> **Task to complete**: Pick each line containing the word "item" out of the data below.

> **Source data**:
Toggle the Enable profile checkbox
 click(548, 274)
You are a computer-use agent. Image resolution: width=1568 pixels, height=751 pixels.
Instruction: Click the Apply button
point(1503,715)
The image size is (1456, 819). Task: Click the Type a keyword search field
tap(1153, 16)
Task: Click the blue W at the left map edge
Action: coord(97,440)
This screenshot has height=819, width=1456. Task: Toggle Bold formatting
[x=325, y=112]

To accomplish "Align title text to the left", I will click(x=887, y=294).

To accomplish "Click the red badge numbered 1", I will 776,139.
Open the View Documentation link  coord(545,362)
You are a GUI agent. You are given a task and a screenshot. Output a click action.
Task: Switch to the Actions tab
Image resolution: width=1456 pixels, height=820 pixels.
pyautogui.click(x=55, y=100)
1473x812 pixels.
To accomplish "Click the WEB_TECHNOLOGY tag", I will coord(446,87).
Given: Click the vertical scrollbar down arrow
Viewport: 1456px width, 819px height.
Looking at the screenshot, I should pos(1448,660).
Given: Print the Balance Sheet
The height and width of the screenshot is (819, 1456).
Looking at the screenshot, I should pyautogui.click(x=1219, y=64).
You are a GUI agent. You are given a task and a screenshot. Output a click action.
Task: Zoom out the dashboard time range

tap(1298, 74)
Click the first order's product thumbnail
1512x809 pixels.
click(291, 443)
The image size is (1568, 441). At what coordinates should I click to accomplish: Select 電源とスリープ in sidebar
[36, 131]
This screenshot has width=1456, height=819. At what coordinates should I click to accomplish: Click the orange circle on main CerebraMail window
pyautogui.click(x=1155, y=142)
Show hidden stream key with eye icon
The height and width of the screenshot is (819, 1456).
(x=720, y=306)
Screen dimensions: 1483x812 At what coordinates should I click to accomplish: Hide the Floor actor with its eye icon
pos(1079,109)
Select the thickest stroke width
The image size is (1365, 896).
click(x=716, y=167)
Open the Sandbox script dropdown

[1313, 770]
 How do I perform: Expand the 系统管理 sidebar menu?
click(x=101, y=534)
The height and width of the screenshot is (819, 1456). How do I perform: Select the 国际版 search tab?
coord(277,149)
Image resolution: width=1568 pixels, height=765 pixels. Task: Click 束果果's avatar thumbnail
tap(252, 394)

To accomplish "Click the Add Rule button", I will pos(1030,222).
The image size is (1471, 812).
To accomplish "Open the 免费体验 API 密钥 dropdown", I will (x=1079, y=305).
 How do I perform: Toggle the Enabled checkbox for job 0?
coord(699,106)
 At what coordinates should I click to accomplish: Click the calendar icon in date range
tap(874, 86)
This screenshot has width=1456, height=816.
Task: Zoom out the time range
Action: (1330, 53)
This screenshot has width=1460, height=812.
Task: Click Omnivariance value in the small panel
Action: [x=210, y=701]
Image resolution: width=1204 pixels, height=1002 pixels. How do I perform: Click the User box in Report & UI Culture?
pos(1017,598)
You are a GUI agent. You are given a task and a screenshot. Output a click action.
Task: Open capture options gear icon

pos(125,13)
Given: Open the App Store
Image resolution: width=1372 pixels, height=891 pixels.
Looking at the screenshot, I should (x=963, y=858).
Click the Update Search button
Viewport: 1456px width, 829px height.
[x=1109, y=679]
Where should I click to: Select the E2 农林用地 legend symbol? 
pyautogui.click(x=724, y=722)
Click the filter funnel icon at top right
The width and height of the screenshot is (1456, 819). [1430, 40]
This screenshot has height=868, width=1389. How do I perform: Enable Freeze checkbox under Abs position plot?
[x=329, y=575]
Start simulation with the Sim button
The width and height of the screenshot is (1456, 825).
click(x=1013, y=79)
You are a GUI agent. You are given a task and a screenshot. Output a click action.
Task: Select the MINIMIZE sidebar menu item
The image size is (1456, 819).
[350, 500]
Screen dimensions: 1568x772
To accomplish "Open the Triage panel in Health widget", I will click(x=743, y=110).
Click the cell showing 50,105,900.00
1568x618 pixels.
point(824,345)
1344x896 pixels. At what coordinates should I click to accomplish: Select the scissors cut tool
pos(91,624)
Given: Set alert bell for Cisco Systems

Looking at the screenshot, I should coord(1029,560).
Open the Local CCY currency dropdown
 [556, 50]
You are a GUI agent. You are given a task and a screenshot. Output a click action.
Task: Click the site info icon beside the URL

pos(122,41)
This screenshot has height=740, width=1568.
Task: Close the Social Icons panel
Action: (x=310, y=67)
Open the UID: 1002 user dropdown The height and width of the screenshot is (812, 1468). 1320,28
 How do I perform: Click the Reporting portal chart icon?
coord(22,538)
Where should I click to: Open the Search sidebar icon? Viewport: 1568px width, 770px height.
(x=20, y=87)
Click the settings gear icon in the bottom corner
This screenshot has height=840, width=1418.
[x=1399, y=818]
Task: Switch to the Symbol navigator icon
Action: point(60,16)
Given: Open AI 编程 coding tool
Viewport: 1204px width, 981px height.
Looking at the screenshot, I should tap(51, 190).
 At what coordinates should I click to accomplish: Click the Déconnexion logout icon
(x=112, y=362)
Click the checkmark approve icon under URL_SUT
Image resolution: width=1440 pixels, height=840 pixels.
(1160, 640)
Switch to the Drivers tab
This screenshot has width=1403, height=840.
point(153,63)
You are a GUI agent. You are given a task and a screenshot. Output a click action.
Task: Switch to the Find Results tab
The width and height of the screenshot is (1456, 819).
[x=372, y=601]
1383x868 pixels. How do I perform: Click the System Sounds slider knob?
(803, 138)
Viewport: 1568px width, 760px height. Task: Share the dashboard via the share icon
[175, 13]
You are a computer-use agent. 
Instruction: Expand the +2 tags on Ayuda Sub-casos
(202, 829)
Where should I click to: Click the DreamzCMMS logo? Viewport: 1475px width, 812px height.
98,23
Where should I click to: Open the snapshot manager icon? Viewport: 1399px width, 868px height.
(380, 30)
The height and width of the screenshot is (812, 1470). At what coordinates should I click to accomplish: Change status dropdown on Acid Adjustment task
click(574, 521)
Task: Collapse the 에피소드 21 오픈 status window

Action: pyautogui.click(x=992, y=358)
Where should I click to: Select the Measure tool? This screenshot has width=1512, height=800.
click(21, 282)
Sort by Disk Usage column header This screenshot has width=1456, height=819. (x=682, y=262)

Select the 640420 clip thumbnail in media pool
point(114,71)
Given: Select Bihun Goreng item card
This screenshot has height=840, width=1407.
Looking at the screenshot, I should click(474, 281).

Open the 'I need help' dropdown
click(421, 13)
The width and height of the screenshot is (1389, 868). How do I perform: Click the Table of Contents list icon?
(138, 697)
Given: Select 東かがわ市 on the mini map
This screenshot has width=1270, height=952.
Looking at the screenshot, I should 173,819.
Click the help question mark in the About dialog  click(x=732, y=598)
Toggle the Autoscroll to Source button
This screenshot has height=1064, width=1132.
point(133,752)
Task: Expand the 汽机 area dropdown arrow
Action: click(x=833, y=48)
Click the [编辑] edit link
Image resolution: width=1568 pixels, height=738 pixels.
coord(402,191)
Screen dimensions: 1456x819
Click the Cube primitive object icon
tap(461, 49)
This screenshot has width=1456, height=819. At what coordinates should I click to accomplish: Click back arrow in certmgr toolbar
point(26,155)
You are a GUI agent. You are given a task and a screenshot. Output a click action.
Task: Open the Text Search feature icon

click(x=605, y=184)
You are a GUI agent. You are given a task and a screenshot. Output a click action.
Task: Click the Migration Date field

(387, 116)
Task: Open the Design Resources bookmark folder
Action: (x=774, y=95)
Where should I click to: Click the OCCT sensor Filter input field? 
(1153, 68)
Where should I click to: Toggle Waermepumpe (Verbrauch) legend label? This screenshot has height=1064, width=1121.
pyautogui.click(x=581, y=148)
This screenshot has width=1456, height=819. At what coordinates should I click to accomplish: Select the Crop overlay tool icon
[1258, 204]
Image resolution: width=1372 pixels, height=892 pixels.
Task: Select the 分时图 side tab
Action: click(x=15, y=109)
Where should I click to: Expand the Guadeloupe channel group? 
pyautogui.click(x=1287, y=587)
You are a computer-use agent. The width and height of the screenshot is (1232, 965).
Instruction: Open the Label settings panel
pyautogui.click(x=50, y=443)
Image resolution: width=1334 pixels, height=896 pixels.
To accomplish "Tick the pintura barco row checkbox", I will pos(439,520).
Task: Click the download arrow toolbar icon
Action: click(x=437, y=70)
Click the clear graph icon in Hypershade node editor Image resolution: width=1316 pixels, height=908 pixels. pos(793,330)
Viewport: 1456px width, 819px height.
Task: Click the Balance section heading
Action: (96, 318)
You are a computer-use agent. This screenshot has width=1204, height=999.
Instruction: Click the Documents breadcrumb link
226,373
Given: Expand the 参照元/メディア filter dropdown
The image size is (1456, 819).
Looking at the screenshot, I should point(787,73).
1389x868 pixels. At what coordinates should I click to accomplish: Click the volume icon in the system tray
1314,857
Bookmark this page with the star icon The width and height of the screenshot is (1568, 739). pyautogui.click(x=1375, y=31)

> **Solved problem**:
Task: Select the MINIMIZE sidebar menu item
Given: Select Bihun Goreng item card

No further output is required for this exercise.